Quando esses jogos alcançam a categoria de vício, eles passam a estimular a mesma área do cérebro estimulada pelas drogas, como maconha e cocaína, de acordo com Ueliton Pereira, psicólogo e diretor técnico da Holiste Psiquiatria. “Essa busca pela sensação de ser recompensado faz com que a pessoa fique com a compulsão de continuar jogando. Quando entra nesse nível de dependência do jogo a gente chama de ‘pessoas viciadas’, que necessitam daquilo para viver, pra trabalhar, para qualquer outra coisa”.
André afirma que não é seu caso, mas que já pensou sobre o assunto. “Não me considero viciado não, mas já repensei muito sobre isso. Uma vez coloquei um limite de R$ 100 de quanto podia depositar na casa de apostas e no dia seguinte quis apostar, tentei mudar essa opção e eles não deixaram. Tem que passar uns 15 dias pra poder alterar o limite, então fiz um cadastro em outra casa de apostas. Aquilo me preocupou e me fez repensar muita coisa”.
Para o psicólogo é preciso que as pessoas fiquem atentas a que tipo de relação estão mantendo com esses jogos, se é algo que prejudica sua vida financeira e social. “Se está nessa situação tem que procurar ajuda. O recomendado é buscar a psicoterapia, que pode ajudar a perceber a compulsão e necessidade de definir limites com as apostas; grupos terapêuticos de ajuda mútua, em que as pessoas compartilham estratégias para lidar com o vício; e um psiquiatra, porque muitos desenvolvem ansiedade, quadro depressivo devido às perdas financeiras, até ideias suicidas”, indica Ueliton Pereira.
Desafio jurídico
Os aplicativos de aposta ainda são um desafio jurídico e social, como explica o superintendente do Procon Bahia, Tiago Venâncio. “É um mercado novo em que vem surgindo diversos problemas principalmente com relação a vício, então nosso principal desafio é fazer com que o consumidor tenha segurança e equilíbrio. Esses jogos são tratados como entretenimento, brincadeira, mas é algo que pode comprometer a vida financeira de famílias”.

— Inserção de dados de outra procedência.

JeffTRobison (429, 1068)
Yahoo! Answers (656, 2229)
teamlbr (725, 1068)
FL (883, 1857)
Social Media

É preciso que as pessoas tenham um maior conhecimento sobre onde estão colocando seu dinheiro, de acordo com Diogo Fernandes, advogado e presidente da comissão de direito digital da OAB-Bahia. “O que as pessoas têm que ficar atentas é que o Tigrinho não é um investimento seguro, controlável, nem nada do tipo. Tem pessoas que encontram um bug e conseguem tirar R$ 50, R$ 100, por dia. Mas essas plataformas não são feitas para você ganhar. Ainda é difícil de fiscalizar, porque essas plataformas estão fora do Brasil”.
O professor de direito do consumidor do Instituto Brasiliense de Direito Público da Escola de Direito de Brasília, Ricardo Morishita, reforça a importância da atuação da legislação contra os jogos de azar. “No mundo inteiro, inclusive no Brasil há uma regulamentação de apostas por dois motivos. O primeiro deles, proteger a poupança popular. Você protege individualmente o patrimônio da pessoa e protege coletivamente o patrimônio do país, que é a poupança popular de toda a sociedade. O segundo é para proteger a saúde e segurança dos consumidores. A técnica digital, eletrônica, cria novos riscos, que precisam ser regulados”.